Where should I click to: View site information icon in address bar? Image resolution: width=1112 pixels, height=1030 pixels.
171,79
● ● ● ● ●
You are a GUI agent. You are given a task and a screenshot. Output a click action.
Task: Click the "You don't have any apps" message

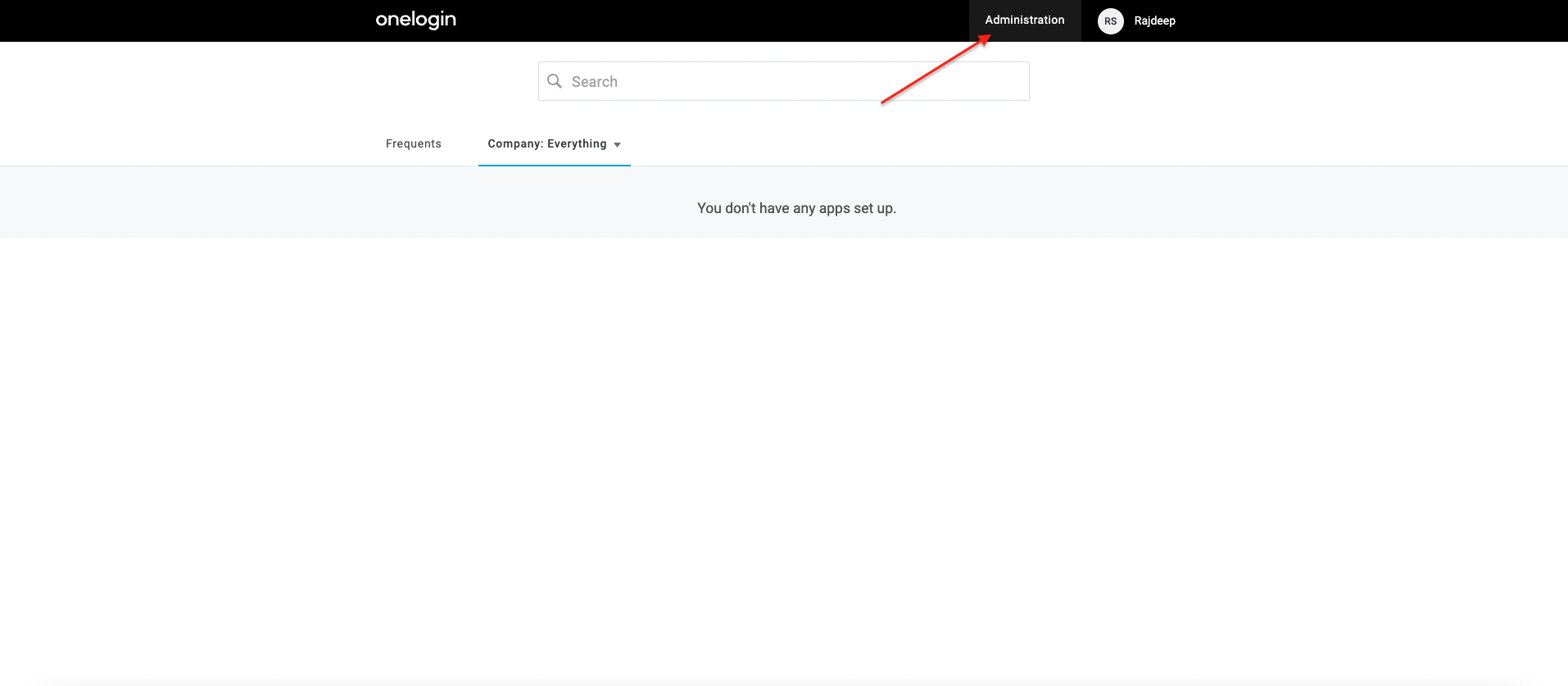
● ● ● ● ●
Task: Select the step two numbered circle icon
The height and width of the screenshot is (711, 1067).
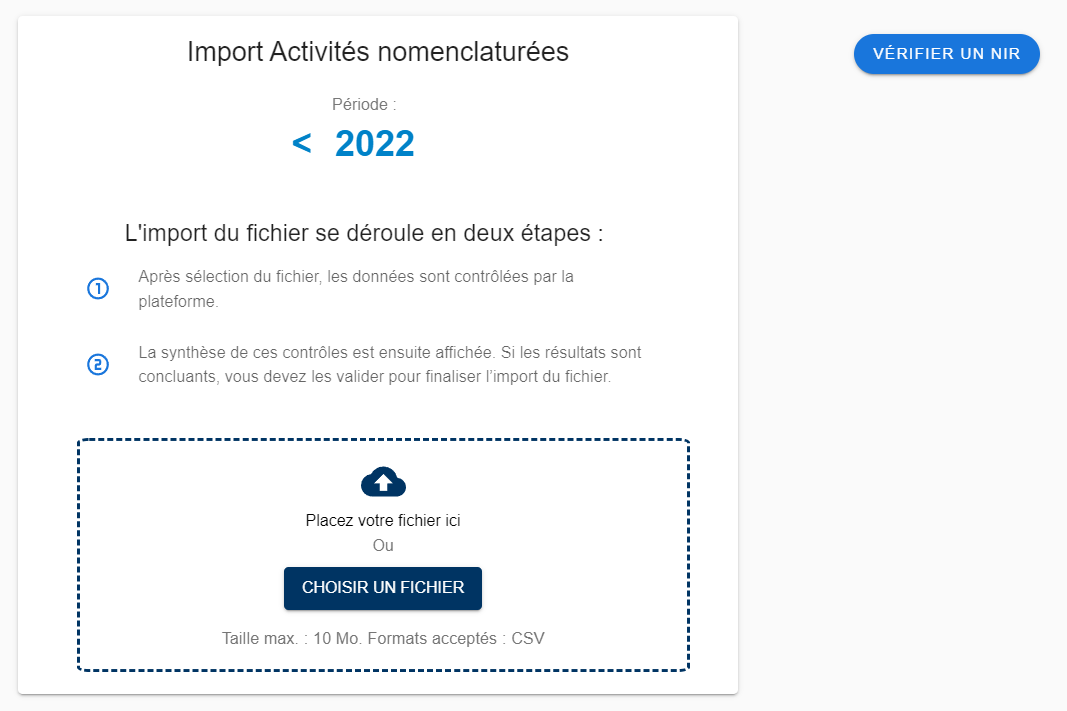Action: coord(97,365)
● ● ● ● ●
WHAT THIS TASK INVOLVES: Restate word for word the lines in the material above from the one with "You are a GUI" to the one with "Task: Click the"; both of those lines count, and nothing else does.

RESPONSE TO THE TASK:
You are a GUI agent. You are given a task and a screenshot. Output a click action.
Task: Click the "You don't have any apps" message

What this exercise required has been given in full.